文江博客开发文档 Netkiller Python 手札文章详情

文章来源于网络收集而来，版权归原创者所有，如有侵权请及时联系！

24.2. Word 文字处理

发布于 2024-02-10 15:26:30 字数 13492 浏览 0 评论 0 收藏 0

24.2. Word 文字处理

Python-docx 是一款针对于word文档处理的一个模块，它可以创建word文档，遍历word文档，以及修改word文档。

主要应用场景是文档生成，文档转换，文档分析等等。

举例一、招聘网站自动生成Word文档简历，使用 python-docx 将用户输入的简历内容，自动拼装成 word 简历，并下载。

举例二、Word 文档差异对比，例如合同修改后，产生两个版本的 word 文档，我们不知道那一行，或者那一个字做了修改，人工核对费时费力，我们就可以写一个程序，逐行逐字核对，并将差异文字显示出来。

24.2.1. 安装

pip3 install python-docx

24.2.2. 创建空白文档

from docx import Document
document = Document()
document.save('new.docx')

24.2.3. 添加标题

from docx import Document

# 创建文档对象
document = Document()

# 标题
document.add_heading('标题一', 0)
document.add_heading('标题二', 1)
document.add_heading('标题三', 2)
document.add_heading('标题四', 3)
document.add_heading('标题五', 4)
document.add_heading('标题六', 5)
document.add_heading('标题七', 6)
document.add_heading('标题八', 7)
document.add_heading('标题九', 8)
document.add_heading('标题十', 9)

# 保存 word 文档
document.save('heading.docx')

设置对齐

from docx import Document
from docx.enum.text import WD_ALIGN_PARAGRAPH, WD_LINE_SPACING

document = Document()
head = document.add_heading('Netkiller Python 手札', level=0)
head.alignment = WD_ALIGN_PARAGRAPH.CENTER  # 居中

document.add_heading('Python 入门', 1)
document.add_heading('安装 Python 运行环境', 2)
document.add_heading('Python 语法', 1)
document.add_heading('if 判断', 2)
document.add_heading('for 循环', 2)

document.save('Netkiller Python 手札.docx')

设置字体大小

from docx.enum.text import WD_ALIGN_PARAGRAPH,WD_LINE_SPACING
head = document.add_heading('level=1') #添加一级标题
run = head.add_run('这是标题')
run.font.size = Pt(24)
head.alignment = WD_ALIGN_PARAGRAPH.CENTER #居中

24.2.4. 添加段落

from docx import Document

# 创建文档对象
document = Document()

# 添加标题
document.add_heading('什么是多维度架构', 0)
document.add_heading('架构师的大局观', 1)
# 添加段落
document.add_paragraph(
    '我们从小的教育就是如何拆分问题、解决问题，这样做显然会使复杂的问题变得更容易些。

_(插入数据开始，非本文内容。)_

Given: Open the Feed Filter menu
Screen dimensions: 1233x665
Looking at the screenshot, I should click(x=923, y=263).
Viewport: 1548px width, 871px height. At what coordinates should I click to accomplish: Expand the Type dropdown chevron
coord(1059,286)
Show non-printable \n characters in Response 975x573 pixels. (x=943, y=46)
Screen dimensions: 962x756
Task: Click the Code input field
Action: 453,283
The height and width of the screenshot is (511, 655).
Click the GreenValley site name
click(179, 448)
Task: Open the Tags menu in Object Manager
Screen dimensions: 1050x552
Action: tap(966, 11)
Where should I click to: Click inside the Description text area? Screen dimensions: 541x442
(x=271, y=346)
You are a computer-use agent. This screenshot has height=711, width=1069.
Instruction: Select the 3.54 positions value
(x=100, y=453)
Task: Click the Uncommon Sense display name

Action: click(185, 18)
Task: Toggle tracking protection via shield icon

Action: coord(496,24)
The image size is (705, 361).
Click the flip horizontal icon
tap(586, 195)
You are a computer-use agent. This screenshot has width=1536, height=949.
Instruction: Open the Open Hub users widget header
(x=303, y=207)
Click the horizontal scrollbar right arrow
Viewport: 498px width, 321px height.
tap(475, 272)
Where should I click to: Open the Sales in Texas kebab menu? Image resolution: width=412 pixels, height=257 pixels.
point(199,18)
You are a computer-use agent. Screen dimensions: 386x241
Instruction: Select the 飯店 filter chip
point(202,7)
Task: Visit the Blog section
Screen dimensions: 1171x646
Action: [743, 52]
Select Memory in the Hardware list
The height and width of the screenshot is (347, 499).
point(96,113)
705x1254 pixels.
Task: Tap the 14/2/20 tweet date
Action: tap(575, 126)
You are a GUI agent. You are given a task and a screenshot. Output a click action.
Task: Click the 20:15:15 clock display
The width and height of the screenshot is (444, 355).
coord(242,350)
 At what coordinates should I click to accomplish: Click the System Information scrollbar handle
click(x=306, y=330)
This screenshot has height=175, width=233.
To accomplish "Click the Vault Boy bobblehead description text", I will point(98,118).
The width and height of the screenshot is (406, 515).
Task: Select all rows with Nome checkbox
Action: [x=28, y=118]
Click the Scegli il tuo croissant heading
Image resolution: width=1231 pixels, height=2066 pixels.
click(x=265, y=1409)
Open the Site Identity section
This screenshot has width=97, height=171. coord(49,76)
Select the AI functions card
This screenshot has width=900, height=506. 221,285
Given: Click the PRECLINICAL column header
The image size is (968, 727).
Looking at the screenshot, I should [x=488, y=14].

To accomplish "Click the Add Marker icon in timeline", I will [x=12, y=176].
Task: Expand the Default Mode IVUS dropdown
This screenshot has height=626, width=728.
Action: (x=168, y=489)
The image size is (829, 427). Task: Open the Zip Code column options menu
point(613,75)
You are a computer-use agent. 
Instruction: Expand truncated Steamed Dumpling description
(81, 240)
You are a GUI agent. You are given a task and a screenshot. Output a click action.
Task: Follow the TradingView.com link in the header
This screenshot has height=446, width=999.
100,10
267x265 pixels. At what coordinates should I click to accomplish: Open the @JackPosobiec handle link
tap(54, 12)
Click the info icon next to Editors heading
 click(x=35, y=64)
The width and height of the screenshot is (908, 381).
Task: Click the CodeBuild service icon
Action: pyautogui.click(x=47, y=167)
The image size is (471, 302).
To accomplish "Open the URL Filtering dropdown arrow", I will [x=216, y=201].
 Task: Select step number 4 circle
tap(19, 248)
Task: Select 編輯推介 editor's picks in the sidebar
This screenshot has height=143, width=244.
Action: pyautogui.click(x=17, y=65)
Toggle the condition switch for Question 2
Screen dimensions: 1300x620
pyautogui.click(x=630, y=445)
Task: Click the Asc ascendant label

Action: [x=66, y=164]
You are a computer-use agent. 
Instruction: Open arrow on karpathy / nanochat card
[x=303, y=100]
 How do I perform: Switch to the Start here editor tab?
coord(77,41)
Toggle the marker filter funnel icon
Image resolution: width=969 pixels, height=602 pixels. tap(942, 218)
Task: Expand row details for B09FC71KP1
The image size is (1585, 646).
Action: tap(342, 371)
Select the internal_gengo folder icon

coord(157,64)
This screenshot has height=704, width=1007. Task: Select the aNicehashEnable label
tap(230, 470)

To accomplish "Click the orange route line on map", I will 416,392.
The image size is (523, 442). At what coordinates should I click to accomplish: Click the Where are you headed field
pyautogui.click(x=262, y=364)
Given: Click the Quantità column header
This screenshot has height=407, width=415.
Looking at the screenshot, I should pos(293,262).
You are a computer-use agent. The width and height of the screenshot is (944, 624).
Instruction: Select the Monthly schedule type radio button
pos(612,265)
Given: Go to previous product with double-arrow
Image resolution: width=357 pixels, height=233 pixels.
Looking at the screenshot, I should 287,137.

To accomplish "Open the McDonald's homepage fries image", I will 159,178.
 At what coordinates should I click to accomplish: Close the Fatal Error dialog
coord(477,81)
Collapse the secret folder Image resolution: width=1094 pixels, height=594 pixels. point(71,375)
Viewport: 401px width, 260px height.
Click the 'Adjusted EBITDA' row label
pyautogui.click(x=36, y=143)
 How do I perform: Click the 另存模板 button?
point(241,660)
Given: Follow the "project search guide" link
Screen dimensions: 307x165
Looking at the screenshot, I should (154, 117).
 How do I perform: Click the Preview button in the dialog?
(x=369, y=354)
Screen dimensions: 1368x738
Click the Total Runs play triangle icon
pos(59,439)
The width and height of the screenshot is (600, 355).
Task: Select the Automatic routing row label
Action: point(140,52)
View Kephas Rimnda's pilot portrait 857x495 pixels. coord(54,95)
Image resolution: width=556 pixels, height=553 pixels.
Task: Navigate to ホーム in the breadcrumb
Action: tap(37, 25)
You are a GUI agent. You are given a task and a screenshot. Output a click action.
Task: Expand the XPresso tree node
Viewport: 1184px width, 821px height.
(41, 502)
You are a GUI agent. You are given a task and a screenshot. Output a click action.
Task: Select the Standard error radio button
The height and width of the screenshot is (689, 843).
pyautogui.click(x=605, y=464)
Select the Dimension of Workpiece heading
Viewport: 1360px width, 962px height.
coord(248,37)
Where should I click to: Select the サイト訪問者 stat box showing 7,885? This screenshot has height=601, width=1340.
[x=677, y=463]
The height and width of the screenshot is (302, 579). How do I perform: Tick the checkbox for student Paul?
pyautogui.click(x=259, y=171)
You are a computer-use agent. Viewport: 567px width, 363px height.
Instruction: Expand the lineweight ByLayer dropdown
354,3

但是这带来一个新问题，我们丧失了如何从宏观角度看问题，分析问题，解决问题，对更大的整体的内在领悟能力。这导致了我们对现有问题提出的解决方案，但无法预计实施该方案后产生的各种后果，为此我们付出了巨大代价。')
document.add_paragraph('而我们试图考虑大局的时候，总要在脑子里重新排序，组合哪些拆分出来问题，给它们编组列单。'
                       '习惯性认为解决了所有微观领域的问题，那么宏观上问题就得到了解决。'
                       '然而，这种做法是徒劳无益的，就好比试图通过重新拼起来的碎镜子来观察真实的影像。')
document.add_paragraph('所以在一段时间后，我们便干脆完全放弃了对整体的关注。')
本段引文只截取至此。